-- Start of THE INPUT --

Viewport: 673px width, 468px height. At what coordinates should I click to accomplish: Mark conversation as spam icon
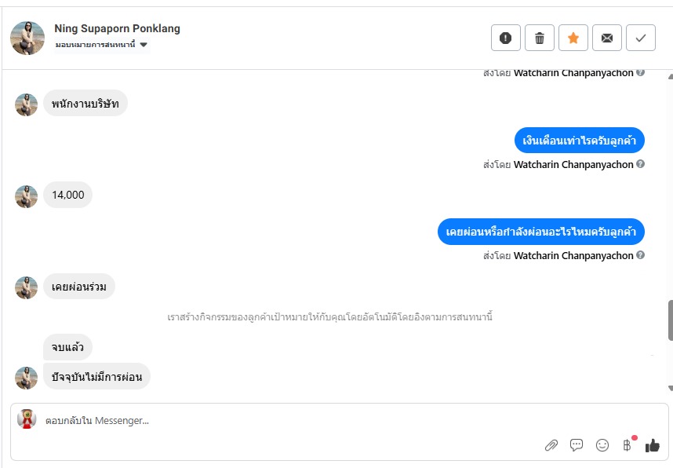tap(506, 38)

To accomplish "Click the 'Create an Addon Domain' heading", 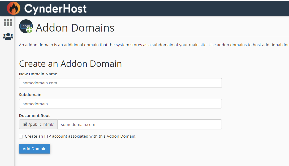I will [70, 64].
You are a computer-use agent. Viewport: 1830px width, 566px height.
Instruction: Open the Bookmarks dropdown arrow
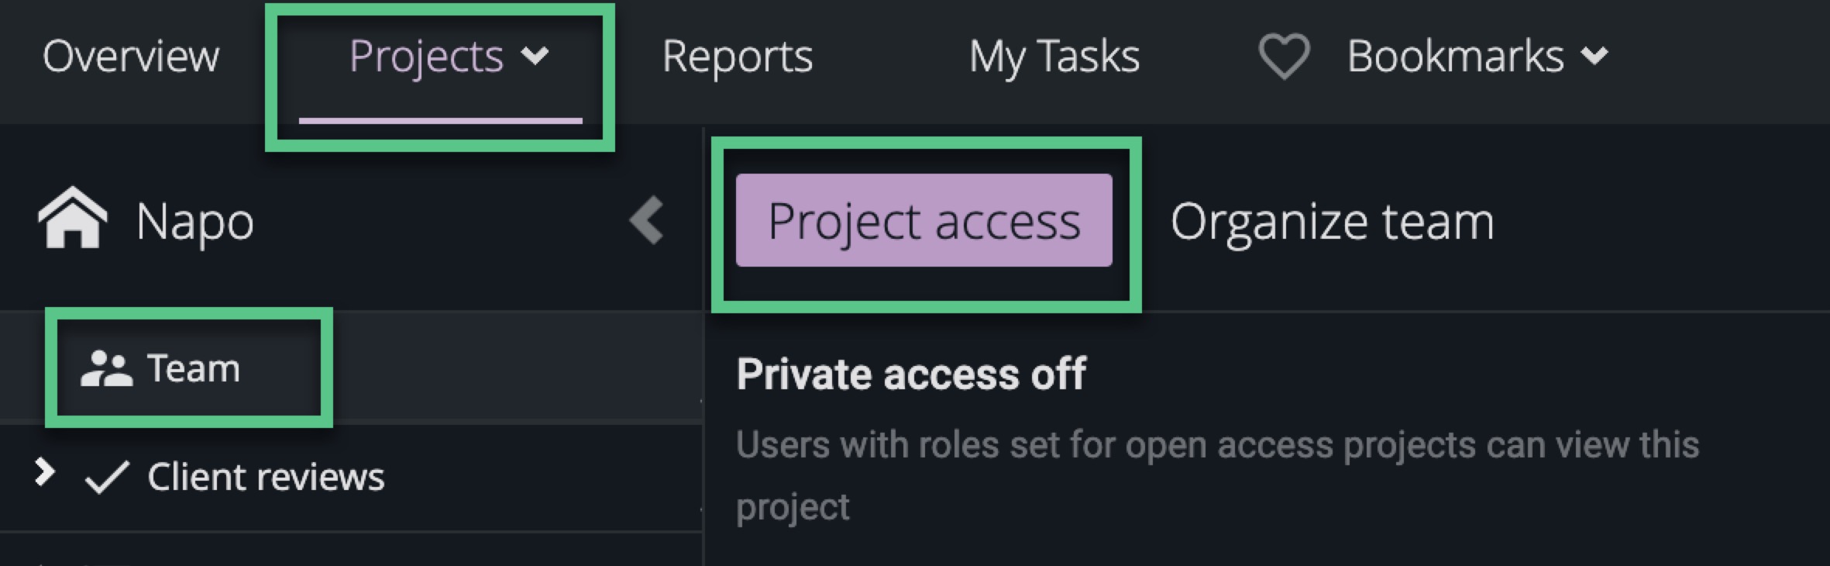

-- End of THE INPUT --

Output the lines of the items exactly, from the line containing "You are a computer-use" up to and including the end of the items, and leave the pictures out of your answer.

You are a computer-use agent. Viewport: 1830px width, 566px height.
Instruction: Open the Bookmarks dropdown arrow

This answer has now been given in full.